Salvation Road‘s run at the Steinhardt School of New York University ended abruptly with the arrival of Hurricane Sandy on Oct. 29. Compared to the loss of life, injury, damage to property, chaos and disruption visited upon the good people of Manhattan–one friend I know of is still without heat two weeks later–curtailing the run of a play on a college campus is really no loss at all. Disappointed as I am not to have a full run, I feel worse for the students who worked so hard to bring the play to life; they threw themselves into the project with such enthusiasm, I know they must have been deeply disappointed that they could not restage the play at a later time. But alas, the Pless Black Box was booked with the next show coming in, and there was simply no space to perform.
For me, the play moves on now to another production, this time at Walden Theatre in Louisville, Ky., where a cast of younger actors tackles the story of two guys in search of a girl who does not want to be separated from her guru. The production is Walden’s entry into Louisville’s Slant Culture Theatre Festival, described as “a laboratory for uncommon works” and hosted by Walden. Salvation Road will run in rep with The Debate Over Courtney O’Connell by Mat Smart, produced by Theatre [502] of Louisville; The Man With the Flower in His Mouth, by Luigi Pirandello, produced by Savage Rose Classical Theatre Company, and 5 Things, a devised piece by Le Petomane Theatre Ensemble, among other works.
Like NYU, the Walden Theatre is producing a large-cast version of the play. But this time, instead of college students playing high school age characters, the actors are area high school students who study in Walden’s conservatory program. This is a terrific opportunity for me to see how the play works as a youth theatre piece—and how well it is received by audiences of that age.

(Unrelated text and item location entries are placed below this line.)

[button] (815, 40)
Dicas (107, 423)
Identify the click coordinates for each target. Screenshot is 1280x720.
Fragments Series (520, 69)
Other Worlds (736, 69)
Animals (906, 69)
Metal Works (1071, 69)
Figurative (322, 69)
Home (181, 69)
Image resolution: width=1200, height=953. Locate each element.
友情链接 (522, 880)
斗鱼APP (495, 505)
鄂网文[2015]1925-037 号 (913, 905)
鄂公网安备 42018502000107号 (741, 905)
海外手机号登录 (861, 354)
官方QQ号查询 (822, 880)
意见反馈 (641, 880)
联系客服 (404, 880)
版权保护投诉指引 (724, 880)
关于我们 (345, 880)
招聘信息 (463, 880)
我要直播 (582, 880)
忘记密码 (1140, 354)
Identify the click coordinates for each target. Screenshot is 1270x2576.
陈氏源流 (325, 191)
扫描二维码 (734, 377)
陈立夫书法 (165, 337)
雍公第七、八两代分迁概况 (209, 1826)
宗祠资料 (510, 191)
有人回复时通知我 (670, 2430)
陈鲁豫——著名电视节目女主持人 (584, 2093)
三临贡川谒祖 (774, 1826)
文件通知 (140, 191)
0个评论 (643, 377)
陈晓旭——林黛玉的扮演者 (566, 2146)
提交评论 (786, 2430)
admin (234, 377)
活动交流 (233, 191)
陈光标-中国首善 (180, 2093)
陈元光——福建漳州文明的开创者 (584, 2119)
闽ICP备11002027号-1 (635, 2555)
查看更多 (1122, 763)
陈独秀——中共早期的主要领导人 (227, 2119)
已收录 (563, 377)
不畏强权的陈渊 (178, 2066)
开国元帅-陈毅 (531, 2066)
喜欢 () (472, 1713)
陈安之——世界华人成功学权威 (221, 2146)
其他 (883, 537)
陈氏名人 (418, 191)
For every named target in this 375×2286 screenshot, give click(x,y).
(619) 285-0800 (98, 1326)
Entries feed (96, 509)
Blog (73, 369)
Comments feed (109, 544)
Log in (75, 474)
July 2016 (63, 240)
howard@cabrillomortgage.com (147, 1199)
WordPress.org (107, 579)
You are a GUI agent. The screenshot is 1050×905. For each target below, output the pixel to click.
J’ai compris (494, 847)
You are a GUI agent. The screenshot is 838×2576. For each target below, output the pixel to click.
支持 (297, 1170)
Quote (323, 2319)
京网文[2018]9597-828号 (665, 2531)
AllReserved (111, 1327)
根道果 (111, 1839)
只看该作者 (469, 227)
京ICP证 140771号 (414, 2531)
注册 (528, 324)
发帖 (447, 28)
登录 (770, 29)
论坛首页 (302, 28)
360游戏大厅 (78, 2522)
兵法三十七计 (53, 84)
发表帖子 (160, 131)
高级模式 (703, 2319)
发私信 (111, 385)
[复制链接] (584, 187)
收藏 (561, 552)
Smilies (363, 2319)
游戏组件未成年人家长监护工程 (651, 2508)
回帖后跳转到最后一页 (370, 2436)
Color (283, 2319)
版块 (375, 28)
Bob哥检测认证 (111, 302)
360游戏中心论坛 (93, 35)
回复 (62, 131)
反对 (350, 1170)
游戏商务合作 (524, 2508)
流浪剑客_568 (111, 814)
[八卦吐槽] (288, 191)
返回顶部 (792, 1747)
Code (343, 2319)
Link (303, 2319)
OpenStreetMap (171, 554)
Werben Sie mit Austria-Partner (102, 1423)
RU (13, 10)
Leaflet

When I first wrote the play, I thought the biggest barrier to production by schools would be the subject matter–religion. But I was advised by a high school drama teacher that cast size, more than subject matter, would be the bigger concern. Thus, I expanded what I had intended as a five-actor piece to a 90-minute play for 12 to 16 performers. However, the five-actor — actually now a six-actor — version still lives. During a workshop at NYU in the spring, I worked on that smaller cast version–simultaneously developing it with the 16-actor play, though we ultimately presented the six-actor version in public staged readings in June.
The differences? The larger piece creates a stronger sense of place; the atmosphere is richer. But the smaller cast play, requiring the cast to double into nine speaking parts, is a spare, stark telling of the story that for me, draws the focus more sharply. These are two different experiences of the story, and for schools that are interested in the issues raised by the play, involving more students in the telling makes a great deal of sense. But I still believe Salvation Road can find an audience in mainstream theatres and for that reason, I look forward to the production of the small cast version at Seton Hill University in April.